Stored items
####

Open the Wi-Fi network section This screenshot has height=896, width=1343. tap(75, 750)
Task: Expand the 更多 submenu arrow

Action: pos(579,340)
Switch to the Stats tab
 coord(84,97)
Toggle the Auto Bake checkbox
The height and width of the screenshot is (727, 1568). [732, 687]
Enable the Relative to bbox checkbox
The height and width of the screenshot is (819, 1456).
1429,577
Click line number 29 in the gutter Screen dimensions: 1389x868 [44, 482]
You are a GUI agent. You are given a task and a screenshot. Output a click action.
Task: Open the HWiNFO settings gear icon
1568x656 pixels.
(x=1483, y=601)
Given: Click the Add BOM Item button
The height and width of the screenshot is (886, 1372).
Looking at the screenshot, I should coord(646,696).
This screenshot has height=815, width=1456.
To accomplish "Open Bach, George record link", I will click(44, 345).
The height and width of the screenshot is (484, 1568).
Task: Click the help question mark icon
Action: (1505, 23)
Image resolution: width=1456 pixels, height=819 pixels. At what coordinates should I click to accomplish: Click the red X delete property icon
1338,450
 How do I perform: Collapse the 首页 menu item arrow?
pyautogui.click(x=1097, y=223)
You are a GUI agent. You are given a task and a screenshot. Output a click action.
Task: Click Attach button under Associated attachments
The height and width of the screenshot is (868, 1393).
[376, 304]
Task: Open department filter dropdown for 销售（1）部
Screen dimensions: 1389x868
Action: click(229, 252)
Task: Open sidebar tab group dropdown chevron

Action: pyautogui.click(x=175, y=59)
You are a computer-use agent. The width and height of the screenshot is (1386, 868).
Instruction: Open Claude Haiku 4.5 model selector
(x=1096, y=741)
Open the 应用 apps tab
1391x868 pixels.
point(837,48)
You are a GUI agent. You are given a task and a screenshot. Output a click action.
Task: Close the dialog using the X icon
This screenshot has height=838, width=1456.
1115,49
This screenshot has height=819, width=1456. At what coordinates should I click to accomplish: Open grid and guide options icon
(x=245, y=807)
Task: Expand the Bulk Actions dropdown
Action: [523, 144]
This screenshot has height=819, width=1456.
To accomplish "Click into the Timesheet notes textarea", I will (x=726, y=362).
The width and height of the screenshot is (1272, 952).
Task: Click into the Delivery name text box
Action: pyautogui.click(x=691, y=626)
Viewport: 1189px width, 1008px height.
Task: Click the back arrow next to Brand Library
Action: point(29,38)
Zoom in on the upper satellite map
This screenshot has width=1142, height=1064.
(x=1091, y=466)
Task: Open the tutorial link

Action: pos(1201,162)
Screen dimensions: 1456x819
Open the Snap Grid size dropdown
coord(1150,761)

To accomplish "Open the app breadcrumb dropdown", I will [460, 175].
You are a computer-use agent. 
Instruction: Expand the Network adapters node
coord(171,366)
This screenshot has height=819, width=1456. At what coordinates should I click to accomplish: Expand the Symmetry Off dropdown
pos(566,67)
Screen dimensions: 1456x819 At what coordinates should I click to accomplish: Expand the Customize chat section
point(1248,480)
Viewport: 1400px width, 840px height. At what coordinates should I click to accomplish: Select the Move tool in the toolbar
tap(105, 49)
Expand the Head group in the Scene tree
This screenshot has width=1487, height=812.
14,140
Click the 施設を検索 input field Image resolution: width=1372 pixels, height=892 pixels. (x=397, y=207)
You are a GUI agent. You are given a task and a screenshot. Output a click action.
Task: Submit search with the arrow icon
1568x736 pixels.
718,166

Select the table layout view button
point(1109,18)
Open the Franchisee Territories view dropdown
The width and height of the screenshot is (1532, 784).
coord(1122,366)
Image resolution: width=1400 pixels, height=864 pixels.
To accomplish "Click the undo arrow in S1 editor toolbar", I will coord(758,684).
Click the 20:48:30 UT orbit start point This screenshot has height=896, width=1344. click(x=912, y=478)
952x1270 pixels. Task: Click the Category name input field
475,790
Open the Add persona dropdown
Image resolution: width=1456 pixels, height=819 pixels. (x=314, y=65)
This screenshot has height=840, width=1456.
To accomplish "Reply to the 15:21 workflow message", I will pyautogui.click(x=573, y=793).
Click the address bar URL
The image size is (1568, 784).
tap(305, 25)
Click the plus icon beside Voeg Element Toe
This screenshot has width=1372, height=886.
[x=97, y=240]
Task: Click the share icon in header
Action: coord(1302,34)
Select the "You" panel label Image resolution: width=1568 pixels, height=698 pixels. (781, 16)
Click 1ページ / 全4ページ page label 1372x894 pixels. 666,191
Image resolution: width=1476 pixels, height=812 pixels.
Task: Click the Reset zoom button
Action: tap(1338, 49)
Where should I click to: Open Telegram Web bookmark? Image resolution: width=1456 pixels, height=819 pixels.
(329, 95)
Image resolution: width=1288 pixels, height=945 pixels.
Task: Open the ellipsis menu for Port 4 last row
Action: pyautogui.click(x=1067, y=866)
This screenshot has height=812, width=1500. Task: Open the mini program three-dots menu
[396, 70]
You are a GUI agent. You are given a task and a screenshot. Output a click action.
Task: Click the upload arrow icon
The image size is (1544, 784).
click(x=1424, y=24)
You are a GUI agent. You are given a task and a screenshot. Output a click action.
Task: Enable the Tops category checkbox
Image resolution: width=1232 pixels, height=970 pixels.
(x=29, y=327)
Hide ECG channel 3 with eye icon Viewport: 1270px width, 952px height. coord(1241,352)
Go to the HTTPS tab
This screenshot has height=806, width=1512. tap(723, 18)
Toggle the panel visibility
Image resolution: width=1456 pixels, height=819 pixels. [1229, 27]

####

Leaving no line out, return the data above verbatim.

**TASK ANSWER**
Open the Wi-Fi network section This screenshot has height=896, width=1343. tap(75, 750)
Task: Expand the 更多 submenu arrow

Action: pos(579,340)
Switch to the Stats tab
 coord(84,97)
Toggle the Auto Bake checkbox
The height and width of the screenshot is (727, 1568). [732, 687]
Enable the Relative to bbox checkbox
The height and width of the screenshot is (819, 1456).
1429,577
Click line number 29 in the gutter Screen dimensions: 1389x868 [44, 482]
You are a GUI agent. You are given a task and a screenshot. Output a click action.
Task: Open the HWiNFO settings gear icon
1568x656 pixels.
(x=1483, y=601)
Given: Click the Add BOM Item button
The height and width of the screenshot is (886, 1372).
Looking at the screenshot, I should coord(646,696).
This screenshot has height=815, width=1456.
To accomplish "Open Bach, George record link", I will click(44, 345).
The height and width of the screenshot is (484, 1568).
Task: Click the help question mark icon
Action: (1505, 23)
Image resolution: width=1456 pixels, height=819 pixels. At what coordinates should I click to accomplish: Click the red X delete property icon
1338,450
 How do I perform: Collapse the 首页 menu item arrow?
pyautogui.click(x=1097, y=223)
You are a GUI agent. You are given a task and a screenshot. Output a click action.
Task: Click Attach button under Associated attachments
The height and width of the screenshot is (868, 1393).
[376, 304]
Task: Open department filter dropdown for 销售（1）部
Screen dimensions: 1389x868
Action: click(229, 252)
Task: Open sidebar tab group dropdown chevron

Action: pyautogui.click(x=175, y=59)
You are a computer-use agent. The width and height of the screenshot is (1386, 868).
Instruction: Open Claude Haiku 4.5 model selector
(x=1096, y=741)
Open the 应用 apps tab
1391x868 pixels.
point(837,48)
You are a GUI agent. You are given a task and a screenshot. Output a click action.
Task: Close the dialog using the X icon
This screenshot has height=838, width=1456.
1115,49
This screenshot has height=819, width=1456. At what coordinates should I click to accomplish: Open grid and guide options icon
(x=245, y=807)
Task: Expand the Bulk Actions dropdown
Action: [523, 144]
This screenshot has height=819, width=1456.
To accomplish "Click into the Timesheet notes textarea", I will (x=726, y=362).
The width and height of the screenshot is (1272, 952).
Task: Click into the Delivery name text box
Action: pyautogui.click(x=691, y=626)
Viewport: 1189px width, 1008px height.
Task: Click the back arrow next to Brand Library
Action: point(29,38)
Zoom in on the upper satellite map
This screenshot has width=1142, height=1064.
(x=1091, y=466)
Task: Open the tutorial link

Action: pos(1201,162)
Screen dimensions: 1456x819
Open the Snap Grid size dropdown
coord(1150,761)

To accomplish "Open the app breadcrumb dropdown", I will [460, 175].
You are a computer-use agent. 
Instruction: Expand the Network adapters node
coord(171,366)
This screenshot has height=819, width=1456. At what coordinates should I click to accomplish: Expand the Symmetry Off dropdown
pos(566,67)
Screen dimensions: 1456x819 At what coordinates should I click to accomplish: Expand the Customize chat section
point(1248,480)
Viewport: 1400px width, 840px height. At what coordinates should I click to accomplish: Select the Move tool in the toolbar
tap(105, 49)
Expand the Head group in the Scene tree
This screenshot has width=1487, height=812.
14,140
Click the 施設を検索 input field Image resolution: width=1372 pixels, height=892 pixels. (x=397, y=207)
You are a GUI agent. You are given a task and a screenshot. Output a click action.
Task: Submit search with the arrow icon
1568x736 pixels.
718,166

Select the table layout view button
point(1109,18)
Open the Franchisee Territories view dropdown
The width and height of the screenshot is (1532, 784).
coord(1122,366)
Image resolution: width=1400 pixels, height=864 pixels.
To accomplish "Click the undo arrow in S1 editor toolbar", I will coord(758,684).
Click the 20:48:30 UT orbit start point This screenshot has height=896, width=1344. click(x=912, y=478)
952x1270 pixels. Task: Click the Category name input field
475,790
Open the Add persona dropdown
Image resolution: width=1456 pixels, height=819 pixels. (x=314, y=65)
This screenshot has height=840, width=1456.
To accomplish "Reply to the 15:21 workflow message", I will pyautogui.click(x=573, y=793).
Click the address bar URL
The image size is (1568, 784).
tap(305, 25)
Click the plus icon beside Voeg Element Toe
This screenshot has width=1372, height=886.
[x=97, y=240]
Task: Click the share icon in header
Action: coord(1302,34)
Select the "You" panel label Image resolution: width=1568 pixels, height=698 pixels. (781, 16)
Click 1ページ / 全4ページ page label 1372x894 pixels. 666,191
Image resolution: width=1476 pixels, height=812 pixels.
Task: Click the Reset zoom button
Action: tap(1338, 49)
Where should I click to: Open Telegram Web bookmark? Image resolution: width=1456 pixels, height=819 pixels.
(329, 95)
Image resolution: width=1288 pixels, height=945 pixels.
Task: Open the ellipsis menu for Port 4 last row
Action: pyautogui.click(x=1067, y=866)
This screenshot has height=812, width=1500. Task: Open the mini program three-dots menu
[396, 70]
You are a GUI agent. You are given a task and a screenshot. Output a click action.
Task: Click the upload arrow icon
The image size is (1544, 784).
click(x=1424, y=24)
You are a GUI agent. You are given a task and a screenshot. Output a click action.
Task: Enable the Tops category checkbox
Image resolution: width=1232 pixels, height=970 pixels.
(x=29, y=327)
Hide ECG channel 3 with eye icon Viewport: 1270px width, 952px height. coord(1241,352)
Go to the HTTPS tab
This screenshot has height=806, width=1512. tap(723, 18)
Toggle the panel visibility
Image resolution: width=1456 pixels, height=819 pixels. [1229, 27]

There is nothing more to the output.